So there you have it. Speaking of fiction, he used a classic device of murder mysteries. It was called muddying the waters.
Ultimately, I tend to agree with the former chairman Feargus Flood who said this week that he doesn’t think the Tribunal will make a finding of impropriety against him.
But that said, Ahern’s credibility and his reputation as the anorak man have taken an awful pounding. What was that line from Fifty Grand? It’s funny how fast you can think when it means that much money.
If you’ve ever read Hemingway, you will know that his writing was so disciplined that his fiction appears as fact.

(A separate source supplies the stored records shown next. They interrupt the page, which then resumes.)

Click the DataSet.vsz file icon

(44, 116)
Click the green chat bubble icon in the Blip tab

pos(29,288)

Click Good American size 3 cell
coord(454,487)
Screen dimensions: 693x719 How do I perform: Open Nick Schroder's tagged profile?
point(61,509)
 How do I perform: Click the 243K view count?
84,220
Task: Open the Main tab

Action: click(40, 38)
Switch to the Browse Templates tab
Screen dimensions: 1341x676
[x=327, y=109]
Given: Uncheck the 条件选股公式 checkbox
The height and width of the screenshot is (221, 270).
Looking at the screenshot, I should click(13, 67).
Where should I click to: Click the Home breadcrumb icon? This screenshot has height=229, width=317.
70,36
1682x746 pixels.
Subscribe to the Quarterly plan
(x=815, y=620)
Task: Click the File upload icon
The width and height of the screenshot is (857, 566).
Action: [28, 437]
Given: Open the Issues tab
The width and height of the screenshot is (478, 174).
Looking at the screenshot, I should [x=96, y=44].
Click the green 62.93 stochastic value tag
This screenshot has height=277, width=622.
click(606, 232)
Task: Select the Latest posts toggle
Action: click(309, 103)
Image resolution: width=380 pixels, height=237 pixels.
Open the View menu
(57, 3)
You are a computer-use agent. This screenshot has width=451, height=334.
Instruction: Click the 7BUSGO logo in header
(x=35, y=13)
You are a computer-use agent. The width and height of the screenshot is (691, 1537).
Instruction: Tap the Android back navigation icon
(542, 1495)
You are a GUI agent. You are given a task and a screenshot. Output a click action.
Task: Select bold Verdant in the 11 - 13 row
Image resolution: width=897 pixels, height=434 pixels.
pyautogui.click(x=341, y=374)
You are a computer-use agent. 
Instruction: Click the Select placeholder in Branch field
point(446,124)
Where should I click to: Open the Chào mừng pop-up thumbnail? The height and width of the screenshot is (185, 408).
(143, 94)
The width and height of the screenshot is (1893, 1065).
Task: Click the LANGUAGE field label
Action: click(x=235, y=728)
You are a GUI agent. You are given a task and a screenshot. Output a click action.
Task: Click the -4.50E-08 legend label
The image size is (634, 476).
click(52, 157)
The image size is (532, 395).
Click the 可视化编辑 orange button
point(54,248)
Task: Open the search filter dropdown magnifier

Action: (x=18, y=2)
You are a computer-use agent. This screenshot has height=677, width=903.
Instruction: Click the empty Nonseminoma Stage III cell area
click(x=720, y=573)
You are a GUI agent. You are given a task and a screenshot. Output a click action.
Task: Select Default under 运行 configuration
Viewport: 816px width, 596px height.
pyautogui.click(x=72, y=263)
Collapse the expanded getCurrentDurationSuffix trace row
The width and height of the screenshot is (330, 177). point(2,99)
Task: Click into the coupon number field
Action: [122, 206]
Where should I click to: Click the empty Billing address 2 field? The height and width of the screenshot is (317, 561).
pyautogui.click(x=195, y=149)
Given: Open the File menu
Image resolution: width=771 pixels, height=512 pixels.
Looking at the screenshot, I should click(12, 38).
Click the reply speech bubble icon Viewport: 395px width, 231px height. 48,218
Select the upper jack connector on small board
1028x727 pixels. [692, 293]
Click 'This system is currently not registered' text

He applied a strict rule that if it didn’t read like real life, it just didn’t go on,
With Bertie Ahern his ‘fact’ often appears as fiction, not so much real life as unreal life. Take his own not-so-very-short short story also called Fifty Grand. This is the £50,000 that Ahern lodged into Celia Larkin’s account in December 1994. And boy what a saga surrounds it. Did he withdraw it the following month simply because he preferred to deal with cash? Or wanted Celia Larkin and Micheal Wall to get on with it? Or because he was thinking of not buying the famous Beresford Avenue house after all?
And what did he do with it? Did he save it? Did he spend it? Not at all. This is Bertie Ahern we are taking about. Around the house and mind the dresser! The fifty grand went on a merry wander being lodged, withdrawn, stashed into a safe, withdrawn, partly converted to sterling, lodged in dribs and drabs to two different accounts over 12 months. In fact, it was recycled with a totality usually only found in Green Party manifestos.
In the afternoon of the third day of the Taoiseach’s appearance at the Planning Tribunal, the cross-examination finally got to the heart of the matter. To say that the tortuously slow pace of Tribunal lawyer Des O’Neill has been snail-like would be to do an injustice to small shelled insects everywhere. As an audience experience, it has sometimes felt a little like Open University quantum mechanics… in slow motion.
But exhaustively slow as it has been, it has been cleverly designed. Yesterday morning, O’Neill put up a chart showing the five big foreign exchange transactions that Ahern made between October 1994 and December 1995. He got the Taoiseach to agree that they were all memorable, collectively and individually. And that set the tenor for the entire day.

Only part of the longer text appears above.